Challenge =>
Lay out every line of the entries below as a Markdown table with two columns, Row for the running number and Line for the text, and skip blank lines.
----------
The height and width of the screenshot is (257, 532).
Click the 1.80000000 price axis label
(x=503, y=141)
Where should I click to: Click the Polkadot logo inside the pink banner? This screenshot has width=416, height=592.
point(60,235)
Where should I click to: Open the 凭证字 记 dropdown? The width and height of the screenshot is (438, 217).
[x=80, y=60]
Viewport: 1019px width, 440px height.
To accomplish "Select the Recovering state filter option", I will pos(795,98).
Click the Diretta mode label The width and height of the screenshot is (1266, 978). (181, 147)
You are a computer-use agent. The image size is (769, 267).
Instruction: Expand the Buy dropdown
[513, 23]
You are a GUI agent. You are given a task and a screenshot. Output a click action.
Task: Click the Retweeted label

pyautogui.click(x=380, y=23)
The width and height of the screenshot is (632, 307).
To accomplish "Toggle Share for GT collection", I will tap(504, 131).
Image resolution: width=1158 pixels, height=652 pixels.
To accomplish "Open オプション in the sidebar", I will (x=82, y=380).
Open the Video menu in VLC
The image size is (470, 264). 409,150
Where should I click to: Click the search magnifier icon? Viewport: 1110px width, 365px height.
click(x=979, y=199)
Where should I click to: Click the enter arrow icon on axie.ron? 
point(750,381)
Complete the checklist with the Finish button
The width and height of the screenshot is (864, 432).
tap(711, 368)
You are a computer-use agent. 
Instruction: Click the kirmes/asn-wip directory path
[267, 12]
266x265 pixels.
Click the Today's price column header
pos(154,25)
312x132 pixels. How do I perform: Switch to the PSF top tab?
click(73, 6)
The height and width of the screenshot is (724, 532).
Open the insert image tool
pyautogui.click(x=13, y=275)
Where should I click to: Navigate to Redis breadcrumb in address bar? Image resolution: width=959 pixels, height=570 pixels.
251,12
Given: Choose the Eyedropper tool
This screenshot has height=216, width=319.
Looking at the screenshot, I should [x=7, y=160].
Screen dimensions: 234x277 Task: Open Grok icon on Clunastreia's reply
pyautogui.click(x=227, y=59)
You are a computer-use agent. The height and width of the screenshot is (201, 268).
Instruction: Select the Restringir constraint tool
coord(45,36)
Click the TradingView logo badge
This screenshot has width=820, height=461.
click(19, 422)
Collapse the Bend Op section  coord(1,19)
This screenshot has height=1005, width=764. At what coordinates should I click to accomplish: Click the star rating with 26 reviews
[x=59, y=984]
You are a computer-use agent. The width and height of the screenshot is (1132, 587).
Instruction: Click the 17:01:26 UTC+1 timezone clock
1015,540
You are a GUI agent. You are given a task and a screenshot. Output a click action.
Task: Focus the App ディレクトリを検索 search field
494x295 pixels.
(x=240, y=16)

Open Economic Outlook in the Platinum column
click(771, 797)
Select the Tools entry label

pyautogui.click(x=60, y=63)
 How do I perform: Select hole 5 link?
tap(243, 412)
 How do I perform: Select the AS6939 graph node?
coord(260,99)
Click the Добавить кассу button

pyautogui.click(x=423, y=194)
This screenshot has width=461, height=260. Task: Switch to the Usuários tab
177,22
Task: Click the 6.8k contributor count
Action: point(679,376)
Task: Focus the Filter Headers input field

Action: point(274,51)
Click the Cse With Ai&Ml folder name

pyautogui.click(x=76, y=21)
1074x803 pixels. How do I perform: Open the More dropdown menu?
----------
Correct response =>
| Row | Line |
|---|---|
| 1 | The height and width of the screenshot is (257, 532). |
| 2 | Click the 1.80000000 price axis label |
| 3 | (x=503, y=141) |
| 4 | Where should I click to: Click the Polkadot logo inside the pink banner? This screenshot has width=416, height=592. |
| 5 | point(60,235) |
| 6 | Where should I click to: Open the 凭证字 记 dropdown? The width and height of the screenshot is (438, 217). |
| 7 | [x=80, y=60] |
| 8 | Viewport: 1019px width, 440px height. |
| 9 | To accomplish "Select the Recovering state filter option", I will pos(795,98). |
| 10 | Click the Diretta mode label The width and height of the screenshot is (1266, 978). (181, 147) |
| 11 | You are a computer-use agent. The image size is (769, 267). |
| 12 | Instruction: Expand the Buy dropdown |
| 13 | [513, 23] |
| 14 | You are a GUI agent. You are given a task and a screenshot. Output a click action. |
| 15 | Task: Click the Retweeted label |
| 16 | pyautogui.click(x=380, y=23) |
| 17 | The width and height of the screenshot is (632, 307). |
| 18 | To accomplish "Toggle Share for GT collection", I will tap(504, 131). |
| 19 | Image resolution: width=1158 pixels, height=652 pixels. |
| 20 | To accomplish "Open オプション in the sidebar", I will (x=82, y=380). |
| 21 | Open the Video menu in VLC |
| 22 | The image size is (470, 264). 409,150 |
| 23 | Where should I click to: Click the search magnifier icon? Viewport: 1110px width, 365px height. |
| 24 | click(x=979, y=199) |
| 25 | Where should I click to: Click the enter arrow icon on axie.ron?  |
| 26 | point(750,381) |
| 27 | Complete the checklist with the Finish button |
| 28 | The width and height of the screenshot is (864, 432). |
| 29 | tap(711, 368) |
| 30 | You are a computer-use agent.  |
| 31 | Instruction: Click the kirmes/asn-wip directory path |
| 32 | [267, 12] |
| 33 | 266x265 pixels. |
| 34 | Click the Today's price column header |
| 35 | pos(154,25) |
| 36 | 312x132 pixels. How do I perform: Switch to the PSF top tab? |
| 37 | click(73, 6) |
| 38 | The height and width of the screenshot is (724, 532). |
| 39 | Open the insert image tool |
| 40 | pyautogui.click(x=13, y=275) |
| 41 | Where should I click to: Navigate to Redis breadcrumb in address bar? Image resolution: width=959 pixels, height=570 pixels. |
| 42 | 251,12 |
| 43 | Given: Choose the Eyedropper tool |
| 44 | This screenshot has height=216, width=319. |
| 45 | Looking at the screenshot, I should [x=7, y=160]. |
| 46 | Screen dimensions: 234x277 Task: Open Grok icon on Clunastreia's reply |
| 47 | pyautogui.click(x=227, y=59) |
| 48 | You are a computer-use agent. The height and width of the screenshot is (201, 268). |
| 49 | Instruction: Select the Restringir constraint tool |
| 50 | coord(45,36) |
| 51 | Click the TradingView logo badge |
| 52 | This screenshot has width=820, height=461. |
| 53 | click(19, 422) |
| 54 | Collapse the Bend Op section  coord(1,19) |
| 55 | This screenshot has height=1005, width=764. At what coordinates should I click to accomplish: Click the star rating with 26 reviews |
| 56 | [x=59, y=984] |
| 57 | You are a computer-use agent. The width and height of the screenshot is (1132, 587). |
| 58 | Instruction: Click the 17:01:26 UTC+1 timezone clock |
| 59 | 1015,540 |
| 60 | You are a GUI agent. You are given a task and a screenshot. Output a click action. |
| 61 | Task: Focus the App ディレクトリを検索 search field |
| 62 | 494x295 pixels. |
| 63 | (x=240, y=16) |
| 64 | Open Economic Outlook in the Platinum column |
| 65 | click(771, 797) |
| 66 | Select the Tools entry label |
| 67 | pyautogui.click(x=60, y=63) |
| 68 |  How do I perform: Select hole 5 link? |
| 69 | tap(243, 412) |
| 70 |  How do I perform: Select the AS6939 graph node? |
| 71 | coord(260,99) |
| 72 | Click the Добавить кассу button |
| 73 | pyautogui.click(x=423, y=194) |
| 74 | This screenshot has width=461, height=260. Task: Switch to the Usuários tab |
| 75 | 177,22 |
| 76 | Task: Click the 6.8k contributor count |
| 77 | Action: point(679,376) |
| 78 | Task: Focus the Filter Headers input field |
| 79 | Action: point(274,51) |
| 80 | Click the Cse With Ai&Ml folder name |
| 81 | pyautogui.click(x=76, y=21) |
| 82 | 1074x803 pixels. How do I perform: Open the More dropdown menu? |